Selain membutuhkan orang lain, berkat kodrat manusia sebagai animale rationale, kebahagiaan juga tercapai berkat akal budi. Lebih jauh Plato menarik manusia untuk kembali pada ‘kerajaan ide’ Plato. Manusia sebagai animale rationale hendaknya juga mengandalkan akal budi. Akal budi memegang peranan penting bagi manusia untuk mencapai kebahagiaan. Menurut Plato, kebahagiaan juga dapat dicapai kalau jiwa manusia semakin dikuasai oleh akal budi. Akal budi berfungsi untuk mengatur dan mengarahkan manusia pada ide ‘yang baik’.
      Menurut Aristoteles untuk mencapai kebahagiaan perlu adanya tindakan konkret. Aristoteles mengkritik gurunya yang hanya mengandalkan pengetahuan dalam mencapai kebahagiaan. Tentu pula, tindakan yang dimaksudkan oleh Aristoteles bukanlah tindakan sembarang. Melainkan tindakan yang mencerminkan akal budi.
      Lebih jauh Aristoteles mengatakan, bahwa: Kebahagiaan diperoleh lewat kebajikan dan semacam pembelajaran atau latihan, karena nilai dan tujuan kemuliaan dan kebajikan adalah hal yang terbaik dari semua-nya dan merupakan sesuatu yang agung dan berkah.
      Secara jelas Aristoteles menyampaikan, bagaimana memperoleh kebahagiaan itu. Memperoleh kebahagiaan tidak melulu hanya dengan berpikir saja. Tetapi, lebih jauh untuk memperoleh kebahagiaan perlu adanya pembelajaran atau latihan. Tentu pembelajaran atau latihan ini merupakan sebuah tindakan konkret manusia. Tindakan yang menegaskan bahwa diri manusia bukanlah diri yang menetap. Manusia merupakan makhluk yang bergerak, menuju pada kesempurnaan hidup.
      Menurut Thomas Aquinas, ada empat hal yang dibutuhkan dalam mencapai kebahagiaan. Ada pun empat hal yang dibutuhkan itu, yakni kasih, keinginan yang terarah pada tujuan dan segala tindakan dari keinginan itu, ada forma yang diterima oleh intelek, dan terakhir perasaan yang dirasakan dari proses pencarian manusia. Namun, secara lebih terperinci Thomas Aquinas membeberkan hal-hal lain yang dibutuhkan dalam mencapai kebahagiaan, selain empat hal di atas.
      Ada pun empat hal lain itu, yakni sukacita dan kegembiraan, ketulusan kehendak atau kejujuran, tubuh rohaniah dan jiwa, serta kesempurnaan dalam arti kebaikan tubuh.

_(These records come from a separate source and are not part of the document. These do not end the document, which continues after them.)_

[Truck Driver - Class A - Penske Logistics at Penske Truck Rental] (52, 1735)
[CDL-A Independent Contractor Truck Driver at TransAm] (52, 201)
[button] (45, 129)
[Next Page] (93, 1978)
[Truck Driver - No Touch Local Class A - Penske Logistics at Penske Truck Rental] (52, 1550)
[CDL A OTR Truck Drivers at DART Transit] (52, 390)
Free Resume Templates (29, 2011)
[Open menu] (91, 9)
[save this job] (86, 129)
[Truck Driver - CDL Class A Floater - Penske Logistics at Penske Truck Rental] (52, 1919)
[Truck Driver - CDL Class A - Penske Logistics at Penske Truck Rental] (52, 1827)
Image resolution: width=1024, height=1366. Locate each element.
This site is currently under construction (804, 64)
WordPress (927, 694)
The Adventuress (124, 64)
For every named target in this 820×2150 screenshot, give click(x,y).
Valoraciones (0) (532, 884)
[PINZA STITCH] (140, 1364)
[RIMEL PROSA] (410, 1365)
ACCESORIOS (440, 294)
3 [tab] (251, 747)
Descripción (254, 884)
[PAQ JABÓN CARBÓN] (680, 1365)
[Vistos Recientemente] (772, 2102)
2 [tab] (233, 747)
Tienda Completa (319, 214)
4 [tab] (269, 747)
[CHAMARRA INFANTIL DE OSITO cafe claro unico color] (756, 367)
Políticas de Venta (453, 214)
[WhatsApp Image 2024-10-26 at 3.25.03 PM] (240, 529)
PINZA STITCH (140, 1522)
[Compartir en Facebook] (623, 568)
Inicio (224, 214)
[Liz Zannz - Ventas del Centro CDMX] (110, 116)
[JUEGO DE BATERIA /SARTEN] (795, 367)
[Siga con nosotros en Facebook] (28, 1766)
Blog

Thomas Aquinas menilai bahwa tanpa keempat unsur ini, mustahil manusia mencapai kebahagiaan sejati atau mencapai Kebaikan Tertinggi.
2. Manusia Hidup Dalam Kebahagiaan
2.1. Membagi Kebahagiaan Kepada Sesama
      Ketika manusia telah mencapai tujuan utama hidupnya, ia akan menjadi manusia yang bebas. Ia tidak terikat lagi pada hal yang sementara saja. Oleh karena itu, ketika manusia telah mencapai kebahagiaan, manusia dituntut untuk membagi kebahagiaan hidupnya kepada sesama. Membagi di sini sebagai ungkapan hormat manusia kepada sesamanya. Hormat yang tinggi bagi yang membantunya mencapai kebahagiaan hidupnya. Bahagia itu bukan milik-ku, bukan pula sejauh yang bisa Aku nikmati atau melegakanku. Bahagia itu milik Liyan dan Aku yang dengannya larut dalam kebahagiaan dengannya.
      Pernyataan di atas secara jelas menegaskan bahwa kebahagiaan menjadi bagian dari kehidupan manusia. Ketika aku mampu membahagiakan sesamaku (Liyan) tentu aku akan merasakan kebahagiaan itu. Tentu kebahagiaan yang aku dapatkan itu berlipat karena telah dirasakan oleh orang lain pula. Aku bahagia jika Engkau juga bahagia. Singkat kata, bahagia itu merupakan wujud hormatku kepada Liyan, sesamaku, dan siapa pun. Wujud terima kasihku kepada sesamaku.